Johannesburg - Western Cape Premier Helen Zille says she will take Public Protector Busiswe Mkhwebane’s report, which accused her of violating the Constitution, on full review.
Zille’s son Paul Maree is a director of Paper Video, a company that loaded teaching material onto tablets purchased via the education department. The devices were returned to the department.
ANC MPL Cameron Dugmore had filed a complaint with Mkhwebane alleging Maree unduly benefited from his relationship to the premier.

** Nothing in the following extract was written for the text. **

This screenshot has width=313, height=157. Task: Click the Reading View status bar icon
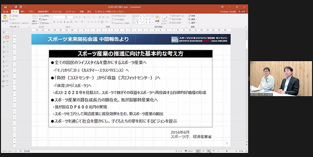209,151
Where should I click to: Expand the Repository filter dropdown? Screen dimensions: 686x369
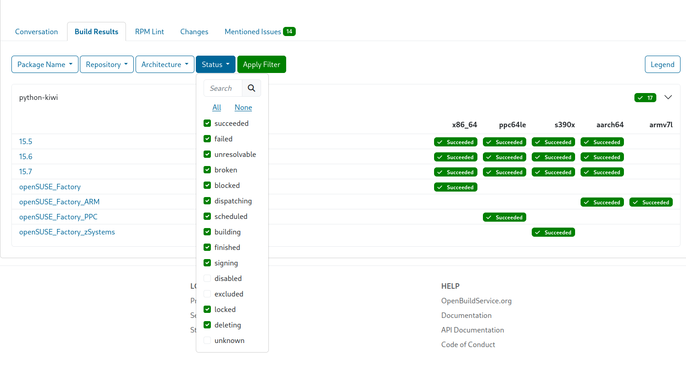(x=107, y=64)
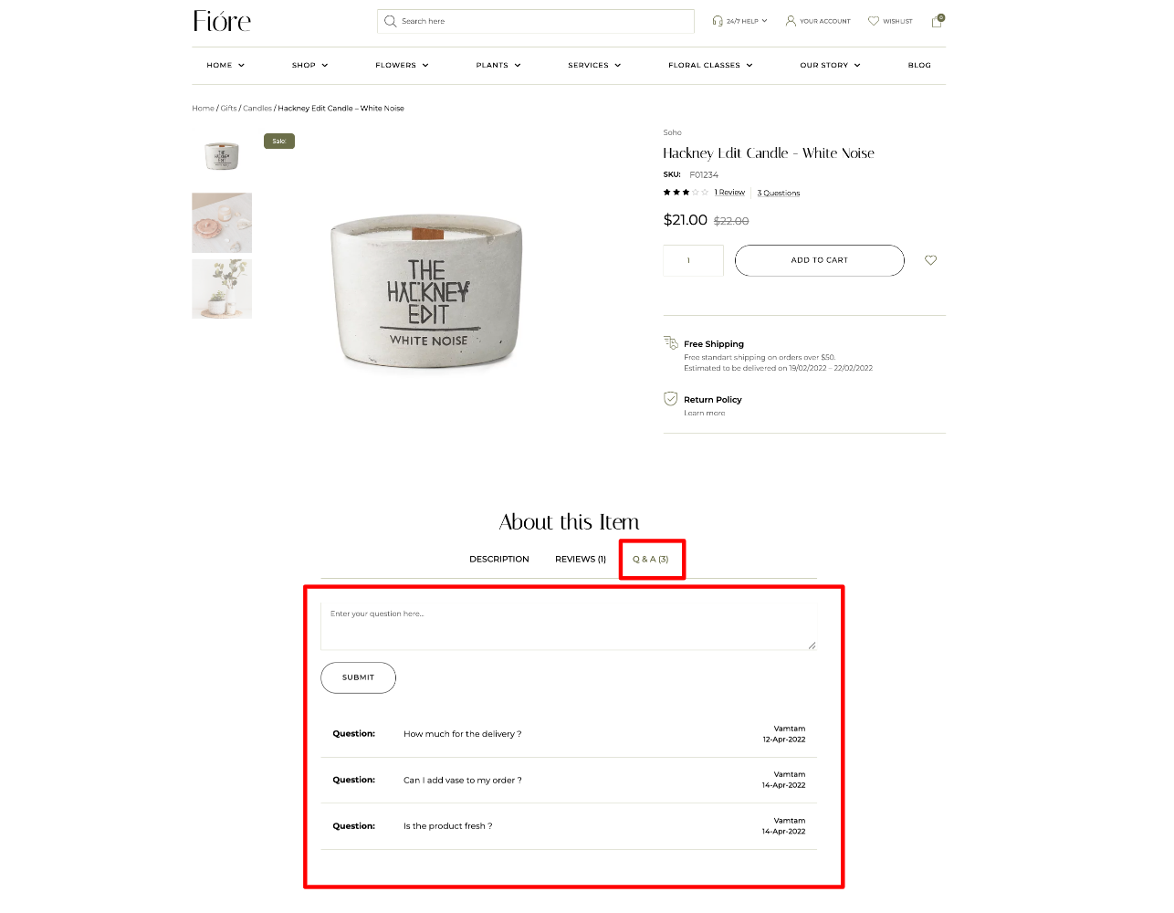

Mkhwebane found that Zille’s conduct gave him an “unfair advantage” and ordered Speaker of the legislature, Sharna Fernandez, to take steps to hold Zille to account within 30 days. She also ordered President Cyril Ramaphosa to submit his comment on the report within 14 days.
“The premier’s involvement in the process that has resulted in securing access to the tablets in question by her son, and in the acquiring of son’s company’s services and resources, has exposed her to the risk of a conflict between her official responsibilities, as a first citizen of the province, and private interests, which involved her son,” Mkhwebane said.
“This conduct of the premier has consequently resulted in the violation of her constitutional obligation to avoid exposure to the aforesaid risk,” she said.
It is the newest legal tiff between the two. Zille has rejected the findings.
In a statement released a few hours after Mkhwebane issued her report, Zille said Mkhwebane “reflected her severely limited understanding of the Constitution and the law” and as such she will taking the report for review in court.
“I reject out of hand that: there was any conflict of interest between my public role as Premier and the fact that I supported my son, a mathematics teacher in Khayelitsha at the time, to borrow equipment of the Western Cape Education Department in order to run free matric preparation workshops in disadvantaged schools; and Insofar as there may have been a perception of a conflict of interest, I fulfilled the requirements of the law in mitigating it,” she said.
Zille said she would not have done anything differently with regards to how she handled the matter.
“I wish to stress that if I faced the same situation today, as I did then, in 2014, I would do exactly the same because it was the right thing to do. The Director General of the Province, Advocate Brent Gerber, would also do the same thing again because it was entirely lawful, constitutional, and appropriate in the circumstances,” she said.
“Apart from the legal errors in the report, part of the remedial action proposed is also unlawful. This is another reason why I will take the report on a full review,” Zille said.
ANC provincial secretary Faiez Jacobs said Zille should admit she was wrong to offer assistance to a workshop programme.
He urged her not to waste taxpayers’ money by appealing against Mkhwebane’s finding on the matter.
“This was a breach of the constitutional requirement that procurement should happen in a fair and transparent manner,” Jacobs said.